- **Task to carry out**
From the records below, copy out exactly the lines from the one containing "The width and height of the screenshot is (900, 411)." to the one containing "Task: Toggle highlighted", both included. Add nothing else.

[Dataset entries]
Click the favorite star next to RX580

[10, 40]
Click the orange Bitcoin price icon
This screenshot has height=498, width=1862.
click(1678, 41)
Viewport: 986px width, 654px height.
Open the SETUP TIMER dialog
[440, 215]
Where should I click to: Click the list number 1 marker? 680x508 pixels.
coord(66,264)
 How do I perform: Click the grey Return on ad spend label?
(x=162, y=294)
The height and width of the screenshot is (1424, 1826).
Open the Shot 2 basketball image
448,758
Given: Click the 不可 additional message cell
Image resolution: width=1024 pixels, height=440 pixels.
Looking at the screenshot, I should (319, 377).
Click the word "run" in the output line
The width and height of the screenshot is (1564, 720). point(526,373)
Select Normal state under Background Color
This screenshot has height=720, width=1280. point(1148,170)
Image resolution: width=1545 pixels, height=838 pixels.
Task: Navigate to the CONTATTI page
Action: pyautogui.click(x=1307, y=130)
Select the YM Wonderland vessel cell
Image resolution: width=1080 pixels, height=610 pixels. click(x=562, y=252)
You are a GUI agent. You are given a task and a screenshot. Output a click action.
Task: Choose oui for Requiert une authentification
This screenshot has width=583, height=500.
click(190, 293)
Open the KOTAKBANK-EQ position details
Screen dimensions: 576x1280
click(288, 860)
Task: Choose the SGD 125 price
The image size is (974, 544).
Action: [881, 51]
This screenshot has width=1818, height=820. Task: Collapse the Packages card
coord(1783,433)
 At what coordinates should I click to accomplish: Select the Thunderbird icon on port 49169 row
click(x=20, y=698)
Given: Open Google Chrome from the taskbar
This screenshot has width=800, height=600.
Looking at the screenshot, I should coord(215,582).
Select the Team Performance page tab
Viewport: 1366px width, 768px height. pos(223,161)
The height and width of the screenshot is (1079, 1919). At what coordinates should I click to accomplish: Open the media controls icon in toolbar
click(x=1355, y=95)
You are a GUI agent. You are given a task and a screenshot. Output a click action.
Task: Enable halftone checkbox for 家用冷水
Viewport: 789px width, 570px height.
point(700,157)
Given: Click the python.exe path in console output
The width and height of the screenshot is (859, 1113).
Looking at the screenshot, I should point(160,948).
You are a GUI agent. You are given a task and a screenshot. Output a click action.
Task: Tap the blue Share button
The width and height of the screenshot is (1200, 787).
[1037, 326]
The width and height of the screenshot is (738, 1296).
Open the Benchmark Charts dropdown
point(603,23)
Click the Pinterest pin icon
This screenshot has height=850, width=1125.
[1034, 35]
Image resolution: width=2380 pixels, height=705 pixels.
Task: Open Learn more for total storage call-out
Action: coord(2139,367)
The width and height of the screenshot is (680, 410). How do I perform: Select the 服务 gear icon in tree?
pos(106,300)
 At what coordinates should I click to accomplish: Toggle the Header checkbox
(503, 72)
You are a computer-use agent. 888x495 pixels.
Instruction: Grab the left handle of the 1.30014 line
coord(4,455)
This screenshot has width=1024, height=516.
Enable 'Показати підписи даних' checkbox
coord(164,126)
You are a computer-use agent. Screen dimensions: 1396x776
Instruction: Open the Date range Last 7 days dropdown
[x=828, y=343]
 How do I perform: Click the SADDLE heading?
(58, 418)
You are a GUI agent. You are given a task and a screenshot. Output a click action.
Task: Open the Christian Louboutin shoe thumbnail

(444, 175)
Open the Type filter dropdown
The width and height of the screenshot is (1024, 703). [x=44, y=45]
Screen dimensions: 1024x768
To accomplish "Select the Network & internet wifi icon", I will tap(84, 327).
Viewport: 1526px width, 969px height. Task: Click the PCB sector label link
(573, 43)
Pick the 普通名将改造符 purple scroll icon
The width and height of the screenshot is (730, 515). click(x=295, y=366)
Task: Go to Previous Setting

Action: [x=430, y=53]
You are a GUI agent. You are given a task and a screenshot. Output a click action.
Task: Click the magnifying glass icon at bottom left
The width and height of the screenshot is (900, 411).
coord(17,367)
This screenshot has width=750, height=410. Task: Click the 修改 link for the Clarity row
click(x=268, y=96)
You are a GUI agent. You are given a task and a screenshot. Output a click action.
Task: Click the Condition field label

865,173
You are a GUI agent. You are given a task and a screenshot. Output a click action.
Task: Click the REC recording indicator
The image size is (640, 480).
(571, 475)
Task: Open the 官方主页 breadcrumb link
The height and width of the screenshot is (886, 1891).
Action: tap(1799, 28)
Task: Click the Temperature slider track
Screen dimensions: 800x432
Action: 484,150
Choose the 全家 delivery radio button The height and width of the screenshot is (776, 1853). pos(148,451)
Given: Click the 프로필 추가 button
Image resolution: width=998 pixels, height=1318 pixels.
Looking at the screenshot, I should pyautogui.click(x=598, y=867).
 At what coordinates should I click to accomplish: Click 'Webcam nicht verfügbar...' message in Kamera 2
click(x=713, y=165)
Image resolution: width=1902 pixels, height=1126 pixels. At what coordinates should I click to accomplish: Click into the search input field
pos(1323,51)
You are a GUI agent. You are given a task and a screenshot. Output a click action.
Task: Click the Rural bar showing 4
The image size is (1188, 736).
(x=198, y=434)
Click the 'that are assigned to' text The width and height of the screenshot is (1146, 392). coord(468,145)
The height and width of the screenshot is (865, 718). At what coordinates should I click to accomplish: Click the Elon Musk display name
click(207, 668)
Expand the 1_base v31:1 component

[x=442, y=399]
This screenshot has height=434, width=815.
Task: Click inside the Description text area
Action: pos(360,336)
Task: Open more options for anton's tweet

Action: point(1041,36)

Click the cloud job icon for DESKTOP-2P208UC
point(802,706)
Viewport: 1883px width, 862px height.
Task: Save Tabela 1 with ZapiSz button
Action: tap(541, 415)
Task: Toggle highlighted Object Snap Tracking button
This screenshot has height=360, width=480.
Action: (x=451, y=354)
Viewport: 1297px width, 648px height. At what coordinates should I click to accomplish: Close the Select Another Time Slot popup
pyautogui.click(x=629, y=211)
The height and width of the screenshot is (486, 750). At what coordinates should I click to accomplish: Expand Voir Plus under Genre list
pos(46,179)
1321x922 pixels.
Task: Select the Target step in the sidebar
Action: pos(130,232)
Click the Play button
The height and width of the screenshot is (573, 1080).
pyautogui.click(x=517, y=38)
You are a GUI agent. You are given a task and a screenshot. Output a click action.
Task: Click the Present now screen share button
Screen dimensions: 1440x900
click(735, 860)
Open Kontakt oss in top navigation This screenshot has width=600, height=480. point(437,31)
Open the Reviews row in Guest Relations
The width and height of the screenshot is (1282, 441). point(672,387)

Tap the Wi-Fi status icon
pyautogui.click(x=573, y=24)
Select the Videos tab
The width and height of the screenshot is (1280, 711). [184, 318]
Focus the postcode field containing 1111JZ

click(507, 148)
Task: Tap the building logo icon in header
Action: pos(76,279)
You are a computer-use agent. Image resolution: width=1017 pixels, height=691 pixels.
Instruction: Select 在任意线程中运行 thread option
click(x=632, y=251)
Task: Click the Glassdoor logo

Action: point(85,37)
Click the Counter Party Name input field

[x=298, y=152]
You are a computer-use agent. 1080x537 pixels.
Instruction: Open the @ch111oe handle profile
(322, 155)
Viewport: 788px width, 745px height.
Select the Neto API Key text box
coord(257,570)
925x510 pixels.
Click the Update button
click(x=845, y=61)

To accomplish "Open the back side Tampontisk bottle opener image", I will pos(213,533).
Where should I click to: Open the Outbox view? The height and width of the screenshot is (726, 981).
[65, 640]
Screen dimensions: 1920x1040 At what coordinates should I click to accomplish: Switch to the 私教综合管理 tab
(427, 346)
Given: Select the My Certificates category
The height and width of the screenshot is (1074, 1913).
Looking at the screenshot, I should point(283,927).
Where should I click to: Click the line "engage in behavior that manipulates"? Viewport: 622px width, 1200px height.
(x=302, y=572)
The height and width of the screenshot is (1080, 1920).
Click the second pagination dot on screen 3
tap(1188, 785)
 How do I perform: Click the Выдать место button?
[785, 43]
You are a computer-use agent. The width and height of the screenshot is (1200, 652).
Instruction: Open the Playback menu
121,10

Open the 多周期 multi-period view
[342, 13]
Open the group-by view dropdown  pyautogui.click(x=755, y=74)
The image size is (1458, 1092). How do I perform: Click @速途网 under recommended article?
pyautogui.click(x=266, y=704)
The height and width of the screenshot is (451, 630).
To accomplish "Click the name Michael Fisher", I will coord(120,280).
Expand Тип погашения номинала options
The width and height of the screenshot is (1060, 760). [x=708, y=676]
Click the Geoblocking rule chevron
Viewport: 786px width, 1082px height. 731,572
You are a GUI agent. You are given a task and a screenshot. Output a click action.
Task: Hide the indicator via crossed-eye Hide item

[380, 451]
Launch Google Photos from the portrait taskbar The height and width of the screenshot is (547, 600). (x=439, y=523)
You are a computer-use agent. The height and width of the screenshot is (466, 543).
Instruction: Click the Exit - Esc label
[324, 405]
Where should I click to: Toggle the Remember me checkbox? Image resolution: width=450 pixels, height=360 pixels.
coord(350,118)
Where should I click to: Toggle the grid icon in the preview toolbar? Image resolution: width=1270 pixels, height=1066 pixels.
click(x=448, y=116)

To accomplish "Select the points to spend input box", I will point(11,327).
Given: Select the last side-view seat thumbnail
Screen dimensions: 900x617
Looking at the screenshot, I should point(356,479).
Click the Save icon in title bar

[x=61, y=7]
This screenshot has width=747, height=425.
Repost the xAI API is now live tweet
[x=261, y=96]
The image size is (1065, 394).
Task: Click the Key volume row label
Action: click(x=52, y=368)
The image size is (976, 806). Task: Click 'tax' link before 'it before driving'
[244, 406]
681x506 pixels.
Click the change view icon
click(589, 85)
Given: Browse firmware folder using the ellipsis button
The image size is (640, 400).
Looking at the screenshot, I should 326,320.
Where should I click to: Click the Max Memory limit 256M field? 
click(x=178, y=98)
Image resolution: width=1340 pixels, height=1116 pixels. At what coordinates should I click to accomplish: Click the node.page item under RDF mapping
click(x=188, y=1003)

- **Expected answer**
The width and height of the screenshot is (900, 411).
coord(17,367)
This screenshot has width=750, height=410. Task: Click the 修改 link for the Clarity row
click(x=268, y=96)
You are a GUI agent. You are given a task and a screenshot. Output a click action.
Task: Click the Condition field label

865,173
You are a GUI agent. You are given a task and a screenshot. Output a click action.
Task: Click the REC recording indicator
The image size is (640, 480).
(571, 475)
Task: Open the 官方主页 breadcrumb link
The height and width of the screenshot is (886, 1891).
Action: tap(1799, 28)
Task: Click the Temperature slider track
Screen dimensions: 800x432
Action: 484,150
Choose the 全家 delivery radio button The height and width of the screenshot is (776, 1853). pos(148,451)
Given: Click the 프로필 추가 button
Image resolution: width=998 pixels, height=1318 pixels.
Looking at the screenshot, I should pyautogui.click(x=598, y=867).
 At what coordinates should I click to accomplish: Click 'Webcam nicht verfügbar...' message in Kamera 2
click(x=713, y=165)
Image resolution: width=1902 pixels, height=1126 pixels. At what coordinates should I click to accomplish: Click into the search input field
pos(1323,51)
You are a GUI agent. You are given a task and a screenshot. Output a click action.
Task: Click the Rural bar showing 4
The image size is (1188, 736).
(x=198, y=434)
Click the 'that are assigned to' text The width and height of the screenshot is (1146, 392). coord(468,145)
The height and width of the screenshot is (865, 718). At what coordinates should I click to accomplish: Click the Elon Musk display name
click(207, 668)
Expand the 1_base v31:1 component

[x=442, y=399]
This screenshot has height=434, width=815.
Task: Click inside the Description text area
Action: pos(360,336)
Task: Open more options for anton's tweet

Action: point(1041,36)

Click the cloud job icon for DESKTOP-2P208UC
point(802,706)
Viewport: 1883px width, 862px height.
Task: Save Tabela 1 with ZapiSz button
Action: tap(541, 415)
Task: Toggle highlighted Object Snap Tracking button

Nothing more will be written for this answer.